Les lignes directrices reconnaissent que, dans certains cas, ces contrôles peuvent être justifiés de l’avis du Bureau s’ils sont « nécessaires pour qu’une entreprise fasse des investissements qui accroissent la concurrence, par exemple pour pénétrer un marché ». Par exemple, cela pourrait être le cas lorsque, sans la clause d’exclusivité limitée, aucun détaillant ne ferait les investissements nécessaires pour devenir un locataire clé dans une nouvelle esplanade commerciale. De plus, le Bureau indique que, compte tenu des préoccupations accrues à l’égard des clauses restrictives, il a indiqué qu’il demandera probablement des sanctions administratives pécuniaires pour de telles clauses restrictives dans la mesure du possible.
Prochaines étapes
Les entreprises de tous les secteurs devraient tenir compte de l’incidence potentielle de ces nouvelles règles sur leurs activités, y compris en ce qui concerne les clauses restrictives des ententes existantes et de toute nouvelle entente conclue. Cela dit, les ressources limitées du Bureau pourraient limiter sa capacité d’enquêter, ce qui signifie que les enquêtes se concentreront probablement sur des industries de premier plan, comme le secteur de l’épicerie.
Compte tenu de l’incidence potentiellement importante de ces récentes modifications et des pénalités plus sévères qui sont maintenant ou seront offertes en vertu de la Loi, les propriétaires commerciaux et les locataires de commerces de détail devront examiner attentivement le nouveau positionnement du Bureau sur les clauses d’exclusivité et les clauses restrictives lorsqu’ils concluront des ententes contenant de telles dispositions.
Le Bureau mène une consultation publique sur l’ébauche des lignes directrices jusqu’au 7 octobre 2024 afin d’obtenir les commentaires des Canadiens qui ont de l’expérience avec les contrôles immobiliers des concurrents, comme les locataires, les locateurs et les propriétaires fonciers. Nous espérons qu’à la suite de la consultation, les lignes directrices finales apporteront des précisions supplémentaires sur l’approche du Bureau en matière d’application de la loi en matière de contrôle des biens et sur les récents changements apportés à la Loi.
Pour plus d’informations, veuillez contacter un membre de notre groupe Commercial Real Estate group ou Competition/Antitrust group.
1 Voir, par exemple : le communiqué de presse du gouvernement canadien annonçant le projet de loi C-56 en septembre 2023, qui souligne spécifiquement « les situations où les grands épiciers empêchent les petits concurrents d’établir des opérations à proximité. » :
2 Voir la couverture médiatique : https://www.cbc.ca/news/business/competition-bureau-investigating-grocery-sector-1.7109362.

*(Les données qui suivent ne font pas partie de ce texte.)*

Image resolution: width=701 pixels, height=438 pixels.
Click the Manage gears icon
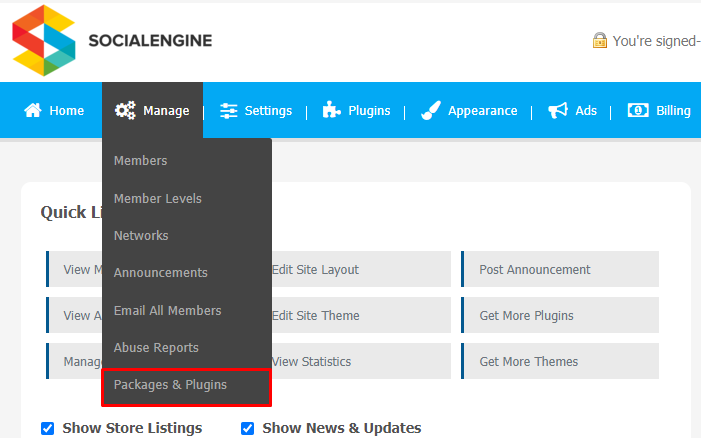pyautogui.click(x=125, y=110)
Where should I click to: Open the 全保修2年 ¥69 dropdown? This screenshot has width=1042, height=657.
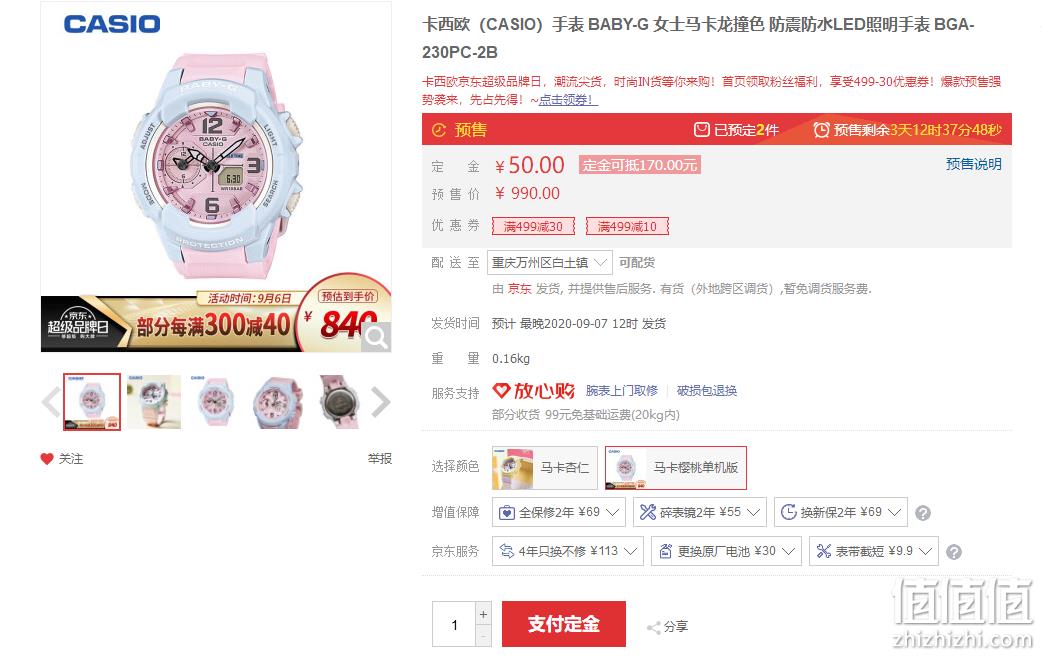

3 Les sanctions administratives pécuniaires (« SAP ») potentielles pour abus de position dominante sont passée à 25 millions de dollars canadiens pour une première infraction et à 35 millions de dollars canadiens pour les infractions subséquentes. En vertu de l’article 90.1, l’éventail des SAP potentielles est maintenant le plus élevé des deux suivants : (1) 10 millions de dollars canadiens pour une première commande (15 millions de dollars pour les ordonnances subséquentes) et (2) trois fois la valeur de l’avantage tiré ou, si ce montant ne peut être raisonnablement déterminé, 3 % des revenus bruts annuels mondiaux de la personne. En juin 2025, le projet de loi C-59 élargira le droit d’accès privé à l’article 90.1 et permettra au Tribunal de rendre des ordonnances de « dégorgement » dans le cadre d’actions privées.